PRISM@UCSD: A Researcher Defined 10 and 40Gbit/s Campus Scale Data Carrier
Prism@UCSD creates a campus-wide “Big Data freeway” composed of high-bandwidth end-to-end optical connections routed by a next-generation Arista switch. This creates an optical fabric capable of more than 10 Terabit/s of aggregate bandwidth, has full bisection similar to in-machine room clusters but is deployed at a campus scale. This researcher-defined network unites users of in-lab scientific instruments such as genome sequencers and microscopes with remote compute, visualization, data storage, and analysis systems. Prism bridges to, augments, and protects the existing campus production network by providing a complementary, specialized, cost-effective, massive-capacity network to a targeted group of data-intensive labs.

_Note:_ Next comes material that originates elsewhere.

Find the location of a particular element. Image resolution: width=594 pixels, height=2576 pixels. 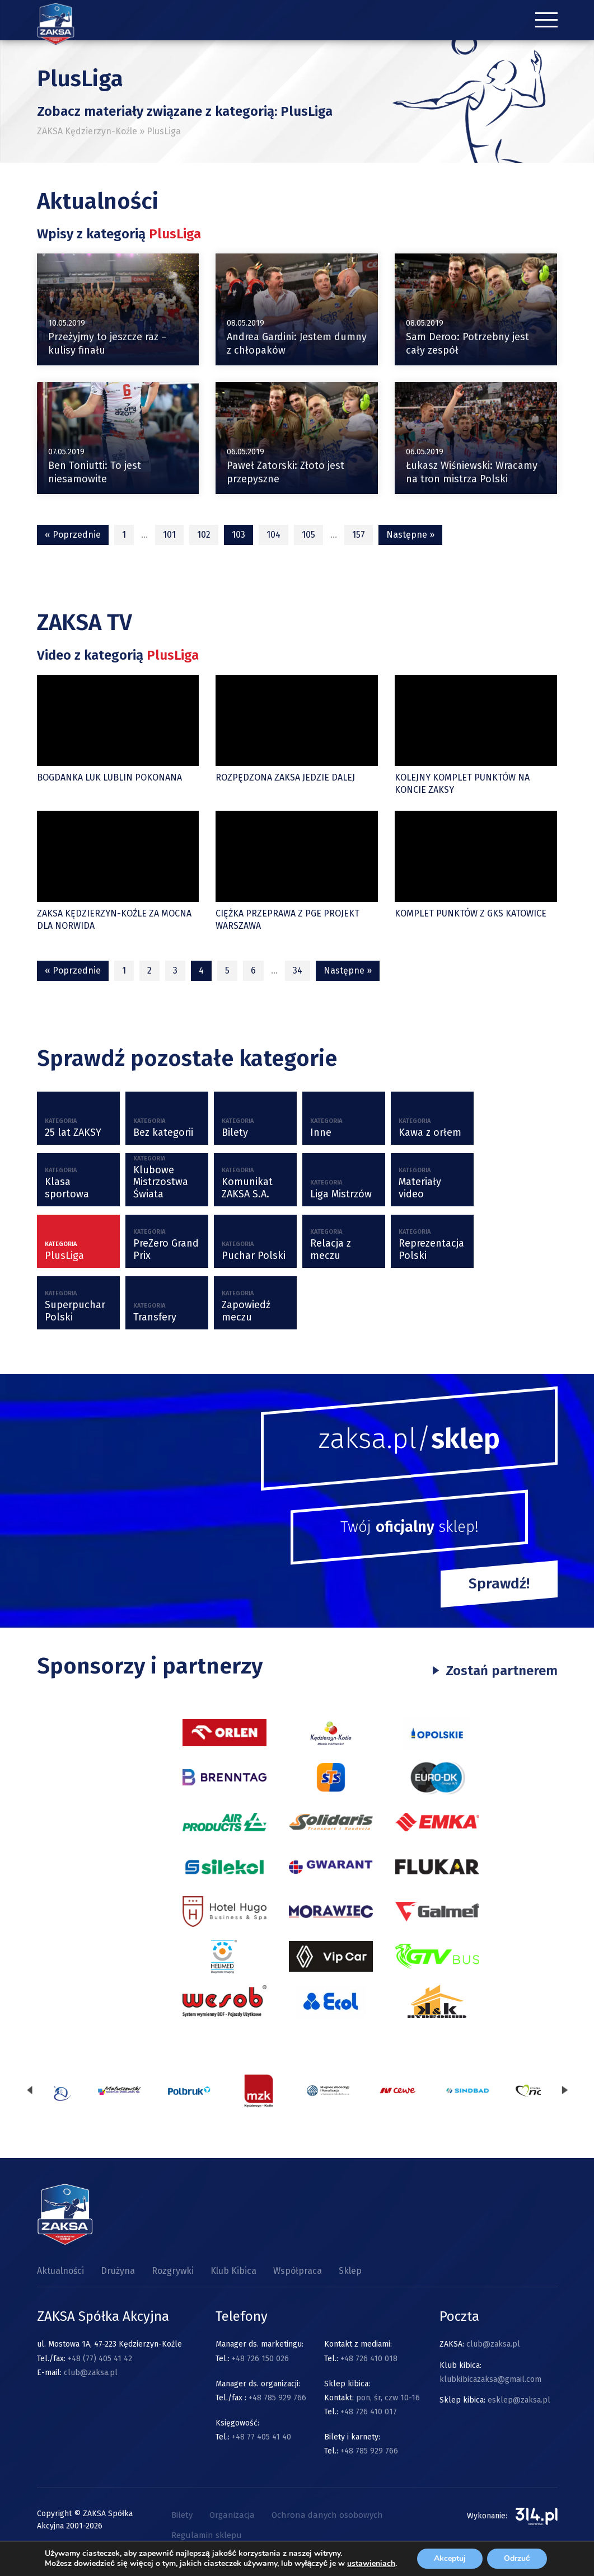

Prism builds upon and upgrades the Quartzite “campus-scale network laboratory” NSF MRI (awarded 2006) that was motivated by applications with extreme-scale bandwidth requirements. Compared to Quartzite, Prism not only adds IPv6 capability and support for software-defined networks via OpenFlow, but also increases port capacity by 4x, lowers power consumption by 3x, and removes all card-to-switch-backplane over-subscription at the core switch. In addition, the existing optical fiber connection to the San Diego Supercomputer Center is being expanded to 120Gbps as a high-bandwidth bridge to cloud/parallel storage and NSF XSEDE resources. This fundamentally enables research in multiple disciplines, including physics, chemistry, biology, climate change, oceanography, and computer science to address big-data challenges.

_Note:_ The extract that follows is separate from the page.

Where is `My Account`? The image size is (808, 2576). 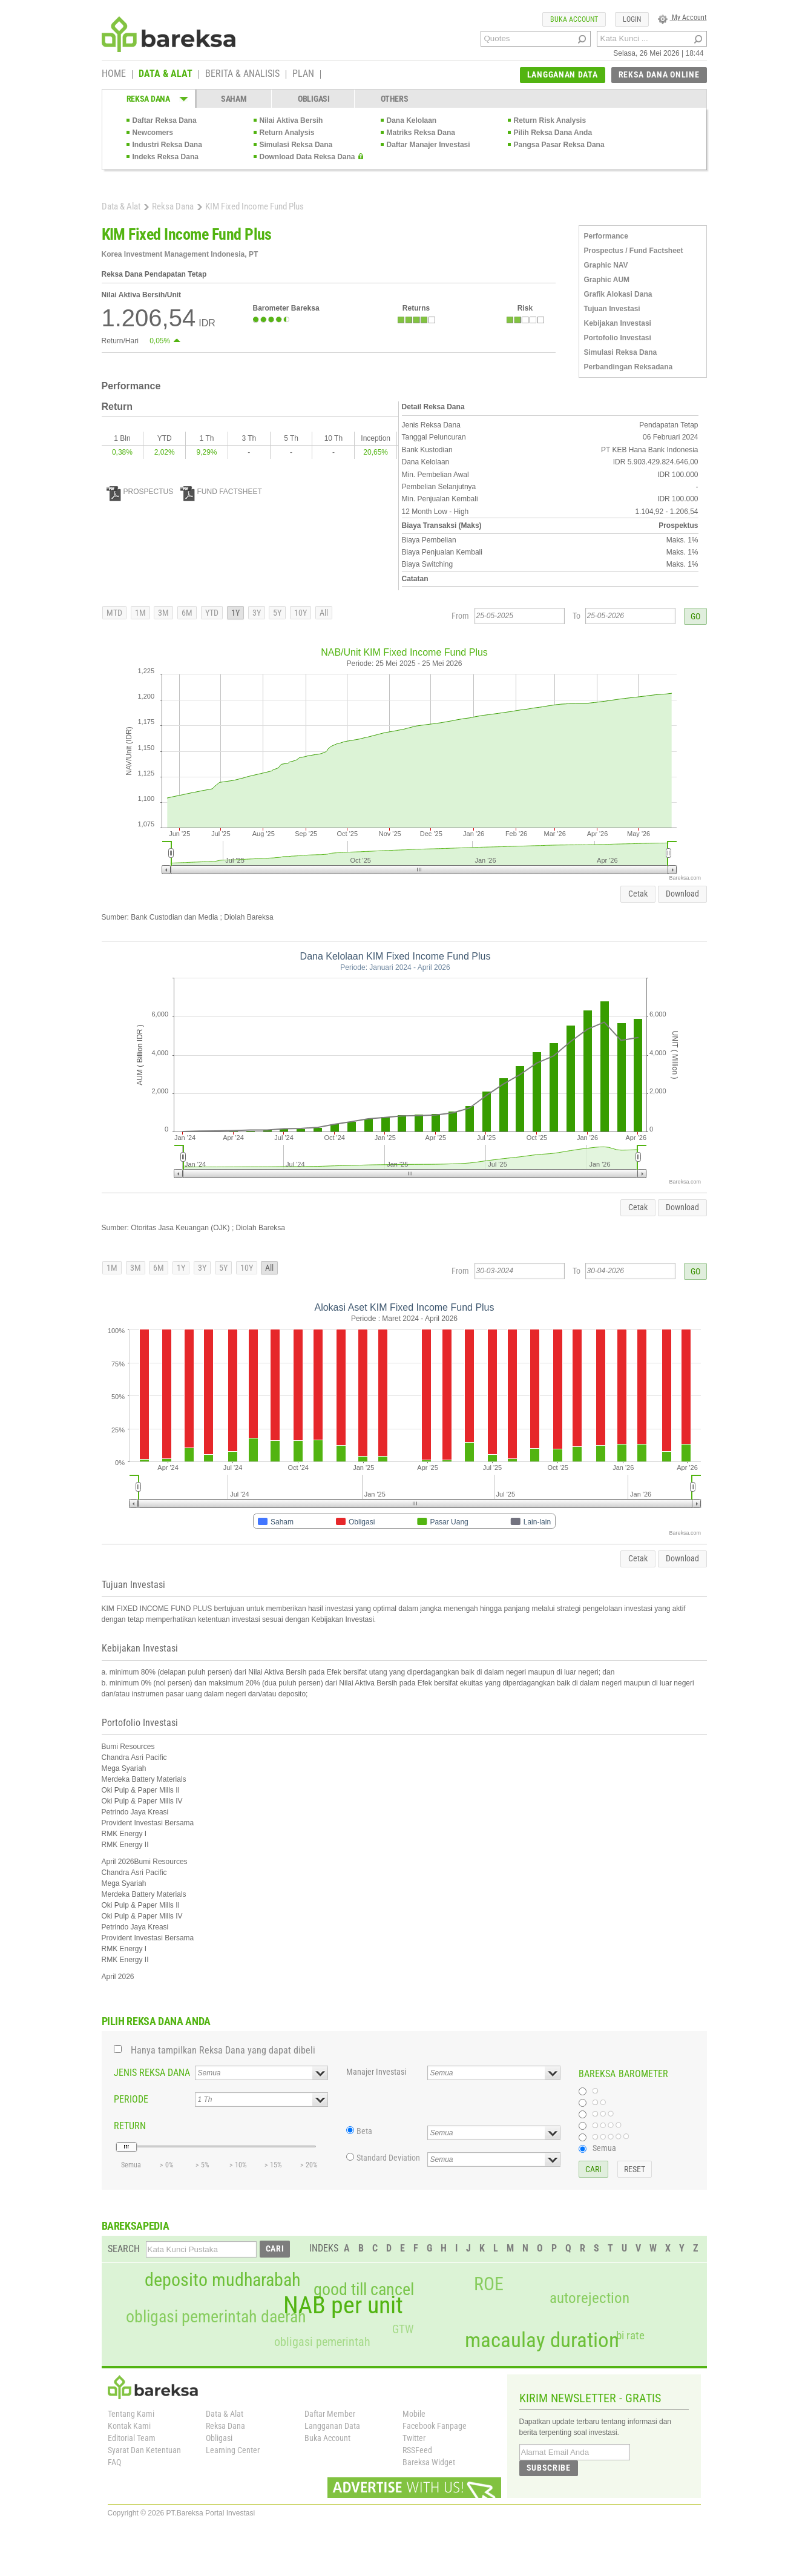
My Account is located at coordinates (682, 17).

Workshops will be held with regional optical networks and EDUCAUSE to disseminate experience to research campuses and fully describe this cost-effective, expandable and replicable infrastructure. In addition, a summer workshop aimed at minority-serving institutions will build on Calit2 / SDSC’s tradition of diversity outreach. Prism will form a model for others to follow in building their own big-data transportation systems.